In today's world of computer programming, there are many languages to choose from, such as C, Pascal, BASIC, and Java. These are all excellent languages suited for most programming tasks. Even so, there are several reasons why many computer professionals feel that C is at the top of the list:
- C is a popular language preferred by professional programmers. As a result, a wide variety of C compilers and helpful accessories are available.
- C is a portable language. Portable means that a C program written for one computer system (an IBM PC, for example) can be compiled and run on another system (MAC system, perhaps) with little or no modification. Portability is enhanced by the ANSI standard for C, the set of rules for C compilers.
- C is a language of few words, containing only a handful of terms, called keywords, which serve as the base on which the language's functionality is built. You might think that a language with more keywords (sometimes called reserved words) would be more powerful. This isn't true. As you program with C, you will find that it can be programmed to do any task.
- C is modular. C code can be written in routines called functions. These functions can be reused in other applications or programs. By passing pieces of information to the functions, you can create useful, reusable code.
As these features show, C is an excellent choice for your first programming language. What about C++? You might have heard about C++ and the programming technique called object-oriented programming. Perhaps you're wondering what the differences are between C and C++ and whether you should be teaching yourself C++ instead of C.

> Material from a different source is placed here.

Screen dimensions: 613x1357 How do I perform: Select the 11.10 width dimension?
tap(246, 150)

Not to worry! C++ is a superset of C, which means that C++ contains everything C does, plus new additions for object-oriented programming. If you do go on to learn C++, almost everything you learn about C will still apply to the C++ superset. In learning C, you are not only learning one of today's most powerful and popular programming languages, but you are also preparing yourself for object-oriented programming.
Another language that has gotten lots of attention is Java. Java, like C++, is based on C. If later you decide to learn Java, you will find that almost everything you learned about C can be applied.

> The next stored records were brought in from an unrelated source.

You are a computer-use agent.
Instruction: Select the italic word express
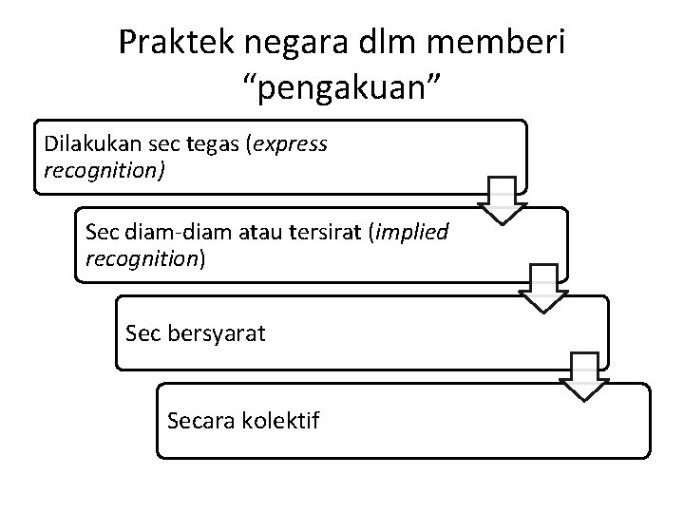pyautogui.click(x=288, y=145)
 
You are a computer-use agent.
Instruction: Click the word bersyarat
pyautogui.click(x=217, y=333)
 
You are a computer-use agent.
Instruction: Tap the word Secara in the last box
pyautogui.click(x=196, y=419)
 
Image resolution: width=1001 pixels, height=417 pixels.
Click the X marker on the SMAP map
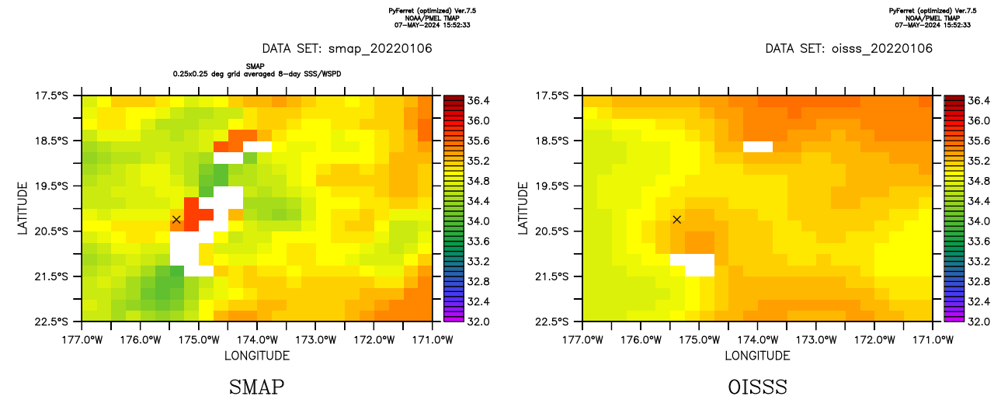[176, 220]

You should take certain steps when you're solving a problem. First, you must define the problem. If you don't know what the problem is, you can't find a solution! Once you know what the problem is, you can devise a plan to fix it. Once you have a plan, you can usually implement it. Once the plan is implemented, you must test the results to see whether the problem is solved. This same logic can be applied to many other areas, including programming.

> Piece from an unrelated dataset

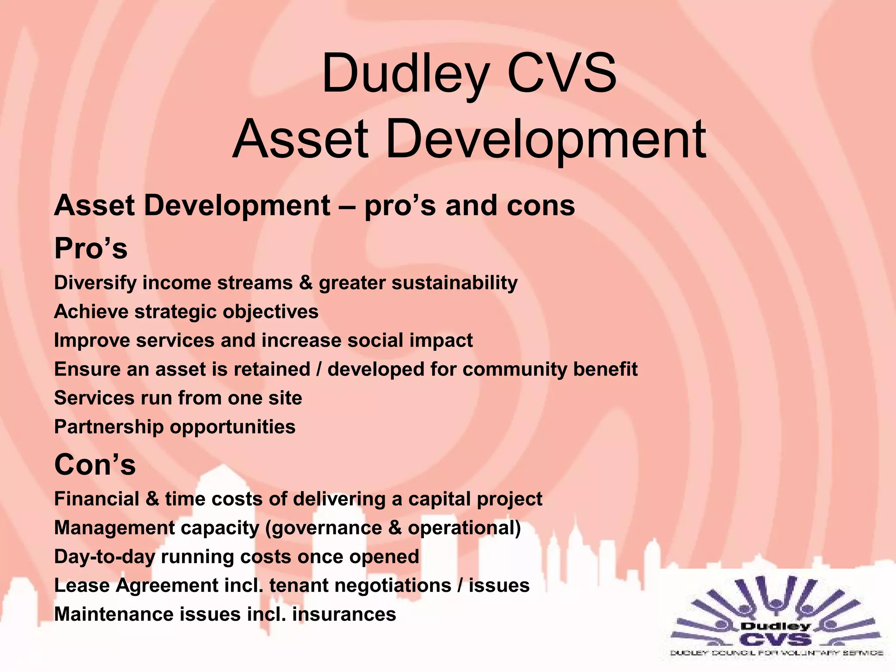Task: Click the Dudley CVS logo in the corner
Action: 777,619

When creating a program in C (or for that matter, a computer program in any language), you should follow a similar sequence of steps:
1. Determine the objective(s) of the program.
2. Determine the methods you want to use in writing the program.
3. Create the program to solve the problem.
4. Run the program to see the results.
As an example, assume that someone asks you to write a program to determine the area inside a circle. Step 1 is complete, because you know your objective: determine the area inside a circle. Step 2 is to determine what you need to know to ascertain the area. In this example, assume that the user of the program will provide the radius of the circle. Knowing this, you can apply the formula pr2 to obtain the answer. Now you have the pieces you need, so you can continue to steps 3 and 4, which are called the Program Development Cycle.
The Program Development Cycle
The Program Development Cycle has its own steps.
1. In the first step, you use an editor to create your source code.
2. In the second step, you compile the source code to create an object file.
3. In the third step, you link the compiled code to create an executable file.
4. The fourth step is to run the program to see whether it works as originally planned.
When you save a source file, you must give it a name. The name should describe what the program does. In addition, when you save C program source files, give the file a “.C extension”. Although you could give your source file any name and extension, .C is recognized as the appropriate extension to use.
Compiling the Source Code
Although you might be able to understand C source code, your computer can't. A computer requires digital, or binary, instructions in what is called machine language. Before your C program can run on a computer, it must be translated from source code to machine language. This translation, the second step in program development, is performed by a program called a compiler. The compiler takes your source code file as input and produces a disk file containing the machine language instructions that correspond to your source code statements.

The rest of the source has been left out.